Stored data entries:
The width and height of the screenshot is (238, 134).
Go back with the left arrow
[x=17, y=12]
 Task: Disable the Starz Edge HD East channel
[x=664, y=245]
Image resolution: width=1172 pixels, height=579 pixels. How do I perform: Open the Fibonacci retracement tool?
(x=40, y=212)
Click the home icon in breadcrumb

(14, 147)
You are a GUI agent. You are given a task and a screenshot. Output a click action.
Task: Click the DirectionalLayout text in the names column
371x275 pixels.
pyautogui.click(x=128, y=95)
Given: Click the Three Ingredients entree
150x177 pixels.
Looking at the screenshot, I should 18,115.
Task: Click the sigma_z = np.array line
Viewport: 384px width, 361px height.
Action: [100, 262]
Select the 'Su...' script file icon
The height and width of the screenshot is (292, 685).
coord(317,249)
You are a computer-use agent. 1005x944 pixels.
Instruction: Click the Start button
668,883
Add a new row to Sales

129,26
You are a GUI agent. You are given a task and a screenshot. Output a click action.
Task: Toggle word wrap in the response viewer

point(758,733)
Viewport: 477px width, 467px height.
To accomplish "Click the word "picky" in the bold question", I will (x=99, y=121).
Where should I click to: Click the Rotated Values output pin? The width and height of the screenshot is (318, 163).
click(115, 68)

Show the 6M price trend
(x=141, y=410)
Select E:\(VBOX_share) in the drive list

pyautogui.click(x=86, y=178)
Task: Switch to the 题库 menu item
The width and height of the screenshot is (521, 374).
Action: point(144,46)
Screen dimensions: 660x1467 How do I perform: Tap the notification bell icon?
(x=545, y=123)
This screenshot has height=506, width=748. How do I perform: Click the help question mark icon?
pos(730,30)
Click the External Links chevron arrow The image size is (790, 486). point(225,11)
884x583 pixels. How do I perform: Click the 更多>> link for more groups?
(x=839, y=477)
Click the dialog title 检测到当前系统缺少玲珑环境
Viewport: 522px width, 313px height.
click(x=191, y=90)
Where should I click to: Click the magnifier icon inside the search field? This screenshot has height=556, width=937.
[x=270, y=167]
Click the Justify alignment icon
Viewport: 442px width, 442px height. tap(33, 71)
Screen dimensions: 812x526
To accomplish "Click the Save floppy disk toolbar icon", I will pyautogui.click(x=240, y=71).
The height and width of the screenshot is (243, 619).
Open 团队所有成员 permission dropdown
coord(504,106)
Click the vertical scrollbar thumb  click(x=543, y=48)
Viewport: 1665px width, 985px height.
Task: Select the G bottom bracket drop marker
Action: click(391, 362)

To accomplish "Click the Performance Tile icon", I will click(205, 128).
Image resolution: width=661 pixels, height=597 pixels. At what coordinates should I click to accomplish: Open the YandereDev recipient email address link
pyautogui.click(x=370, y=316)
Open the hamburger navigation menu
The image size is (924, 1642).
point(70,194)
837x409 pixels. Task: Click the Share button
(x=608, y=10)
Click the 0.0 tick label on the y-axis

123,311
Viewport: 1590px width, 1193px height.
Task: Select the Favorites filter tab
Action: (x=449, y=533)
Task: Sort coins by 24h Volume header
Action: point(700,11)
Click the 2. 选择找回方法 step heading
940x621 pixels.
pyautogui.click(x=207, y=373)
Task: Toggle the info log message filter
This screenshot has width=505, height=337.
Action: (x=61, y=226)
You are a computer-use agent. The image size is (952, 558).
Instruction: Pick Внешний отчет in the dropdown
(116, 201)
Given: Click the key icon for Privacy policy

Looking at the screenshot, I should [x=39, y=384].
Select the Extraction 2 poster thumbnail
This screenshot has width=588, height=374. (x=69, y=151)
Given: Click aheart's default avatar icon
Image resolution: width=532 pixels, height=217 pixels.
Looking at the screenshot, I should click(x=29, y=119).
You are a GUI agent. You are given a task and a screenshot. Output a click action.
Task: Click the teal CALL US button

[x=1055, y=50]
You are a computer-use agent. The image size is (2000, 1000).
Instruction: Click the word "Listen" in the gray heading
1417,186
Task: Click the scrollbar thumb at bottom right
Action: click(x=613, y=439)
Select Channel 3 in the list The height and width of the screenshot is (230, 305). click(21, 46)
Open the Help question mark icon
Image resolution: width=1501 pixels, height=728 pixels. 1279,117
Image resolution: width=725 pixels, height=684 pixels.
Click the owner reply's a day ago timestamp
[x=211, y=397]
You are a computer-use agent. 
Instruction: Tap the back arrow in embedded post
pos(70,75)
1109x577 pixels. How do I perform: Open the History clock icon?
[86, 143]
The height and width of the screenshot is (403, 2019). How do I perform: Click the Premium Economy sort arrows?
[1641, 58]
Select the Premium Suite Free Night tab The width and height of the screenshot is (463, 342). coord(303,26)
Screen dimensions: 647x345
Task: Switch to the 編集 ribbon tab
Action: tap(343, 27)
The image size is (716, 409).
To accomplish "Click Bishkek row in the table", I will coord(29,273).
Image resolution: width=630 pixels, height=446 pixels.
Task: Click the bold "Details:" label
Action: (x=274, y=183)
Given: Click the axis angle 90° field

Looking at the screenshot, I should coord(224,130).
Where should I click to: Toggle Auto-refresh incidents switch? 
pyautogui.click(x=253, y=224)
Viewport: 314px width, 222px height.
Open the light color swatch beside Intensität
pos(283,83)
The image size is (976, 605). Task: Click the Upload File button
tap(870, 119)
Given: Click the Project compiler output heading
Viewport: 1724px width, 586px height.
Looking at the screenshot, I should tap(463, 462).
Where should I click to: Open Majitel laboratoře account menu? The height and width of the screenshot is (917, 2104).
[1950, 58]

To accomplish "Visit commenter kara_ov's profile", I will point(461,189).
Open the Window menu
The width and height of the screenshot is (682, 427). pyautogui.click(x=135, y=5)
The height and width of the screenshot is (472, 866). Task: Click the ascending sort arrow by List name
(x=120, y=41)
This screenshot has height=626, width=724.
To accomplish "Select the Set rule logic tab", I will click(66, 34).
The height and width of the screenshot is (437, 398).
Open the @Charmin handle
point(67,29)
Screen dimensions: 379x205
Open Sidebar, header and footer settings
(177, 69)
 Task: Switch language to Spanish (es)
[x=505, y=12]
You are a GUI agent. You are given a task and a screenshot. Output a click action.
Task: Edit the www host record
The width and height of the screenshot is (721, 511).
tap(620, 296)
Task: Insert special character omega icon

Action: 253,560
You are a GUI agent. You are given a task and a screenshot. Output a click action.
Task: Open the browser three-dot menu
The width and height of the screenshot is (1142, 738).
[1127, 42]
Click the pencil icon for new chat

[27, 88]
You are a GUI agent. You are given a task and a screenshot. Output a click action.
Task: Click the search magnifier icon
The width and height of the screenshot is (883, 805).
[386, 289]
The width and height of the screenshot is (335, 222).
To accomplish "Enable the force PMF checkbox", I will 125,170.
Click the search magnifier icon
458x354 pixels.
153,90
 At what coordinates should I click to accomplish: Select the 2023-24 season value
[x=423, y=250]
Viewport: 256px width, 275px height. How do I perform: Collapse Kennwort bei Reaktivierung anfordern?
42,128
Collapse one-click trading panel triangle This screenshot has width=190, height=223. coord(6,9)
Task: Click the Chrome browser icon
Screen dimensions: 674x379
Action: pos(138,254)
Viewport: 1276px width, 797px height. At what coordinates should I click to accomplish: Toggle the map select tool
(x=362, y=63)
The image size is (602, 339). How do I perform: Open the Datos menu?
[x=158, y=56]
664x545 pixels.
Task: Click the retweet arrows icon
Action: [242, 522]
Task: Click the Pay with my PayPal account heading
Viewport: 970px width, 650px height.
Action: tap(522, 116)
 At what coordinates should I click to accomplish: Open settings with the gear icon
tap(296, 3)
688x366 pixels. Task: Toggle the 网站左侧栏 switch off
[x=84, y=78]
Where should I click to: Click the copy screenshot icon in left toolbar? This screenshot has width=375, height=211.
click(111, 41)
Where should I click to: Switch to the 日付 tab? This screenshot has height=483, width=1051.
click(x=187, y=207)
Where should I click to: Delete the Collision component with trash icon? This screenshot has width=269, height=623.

__What is required__:
The lines to output run from the one containing "Where should I click to: Click the copy" through the last line of the records above; repeat them exactly and nothing more.

__Exercise output__:
Where should I click to: Click the copy screenshot icon in left toolbar? This screenshot has width=375, height=211.
click(111, 41)
Where should I click to: Switch to the 日付 tab? This screenshot has height=483, width=1051.
click(x=187, y=207)
Where should I click to: Delete the Collision component with trash icon? This screenshot has width=269, height=623.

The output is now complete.